> [What you need to do]:
[1] Summarize the Thai tofu and winter squash recipe in two sentences.
[2] Carry the Thai tofu and winter squash recipe forward from the end of its first step.

> [Document section]:

--- --- ---

Thai Tofu And Winter Squash

Total Time: 20 mins Cook Time: 20 mins

Ingredients

  • Servings: 5
  • 2 tablespoons peanut oil or 2 tablespoons vegetable oil, divided
  • 2 cups thinly sliced leeks
  • 1 tablespoon minced peeled fresh ginger
  • 3/4-1 1/2 teaspoon finely chopped seeded serrano chili
  • 2 garlic cloves, minced
  • 3 tablespoons braggs liquid aminos
  • 1 tablespoon curry powder
  • 1 teaspoon brown sugar
  • 3 cups water
  • cubed peeled butternut squash
  • 1/2 teaspoon salt
  • 14 ounces light coconut milk
  • 12 1/3 ounces waterpacked firm tofu, drained and cut into 1/2-inch cubes
  • 1 tablespoon fresh lime juice
  • 5 cups hot cooked basmati rice or 5 cups other long-grain rice
  • 1/4 cup finely chopped dry-roasted unsalted peanuts
  • 1/4 cup chopped fresh cilantro or 1/4 cup fresh parsley

Recipe

  • 1 heat tbsp oil in heavy pot over med high heat then add the leeks [to reduce fat use broth instead of oil]saute 3 minutes.

--- --- ---

> [Data shown]:
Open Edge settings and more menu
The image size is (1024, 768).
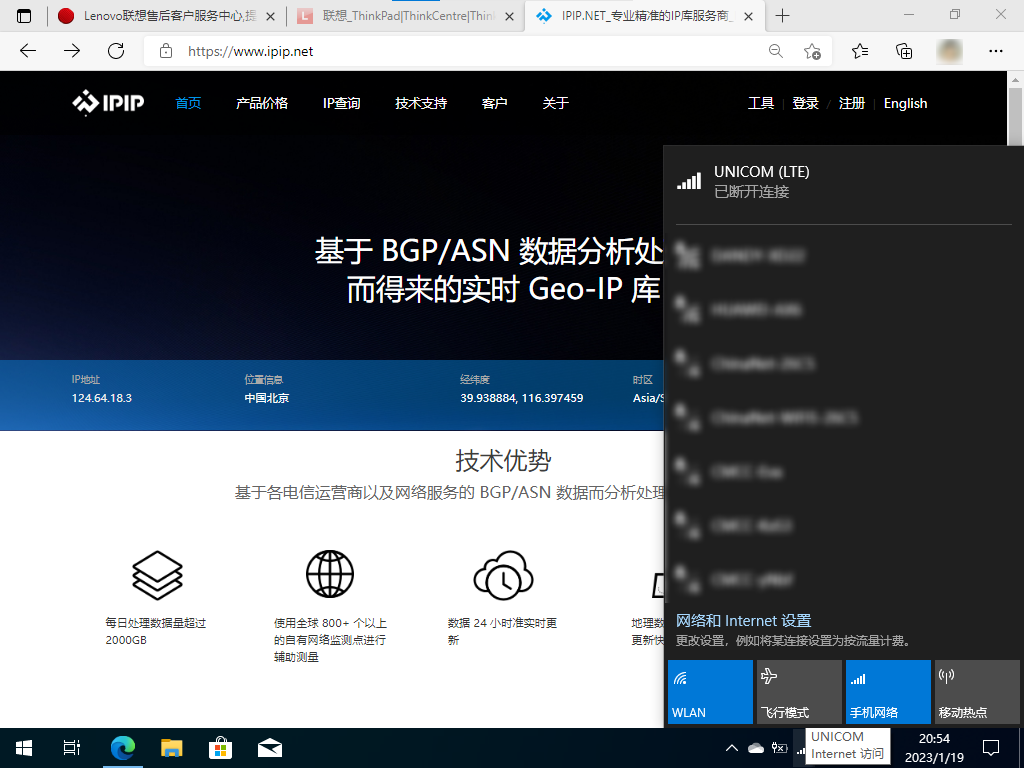[x=995, y=51]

--- --- ---

> [In response]:
[1] The recipe for Thai tofu and winter squash takes 20 minutes in total and serves five, using ingredients that include leeks, fresh ginger, serrano chili, curry powder, butternut squash, light coconut milk, firm tofu, and basmati rice. Its first step calls for heating 1 tablespoon of oil in a heavy pot over medium-high heat, adding the leeks, and sautéing them for 3 minutes, with broth suggested in place of the oil to reduce fat.

[2]
  • 2 add the pepper, ginger, garlic [and if needed broth]and saute a minute.
  • 3 stir in braggs, curry and sugar. now add water with the squash, salt and coconut milk.
  • 4 boil. then reduce heat to a simmer and cook 15 minutes.
  • 5 heat oil in skillet [or use broth] over med high heat and add tofu. saute for 12 minutes or until golden brown. stir occasionally if using oil. stir more often if using water/broth.
  • 6 add tofu and juice to squash mixture.
  • 7 serve over rice and sprinkle evenly with peanuts and cilantro before serving.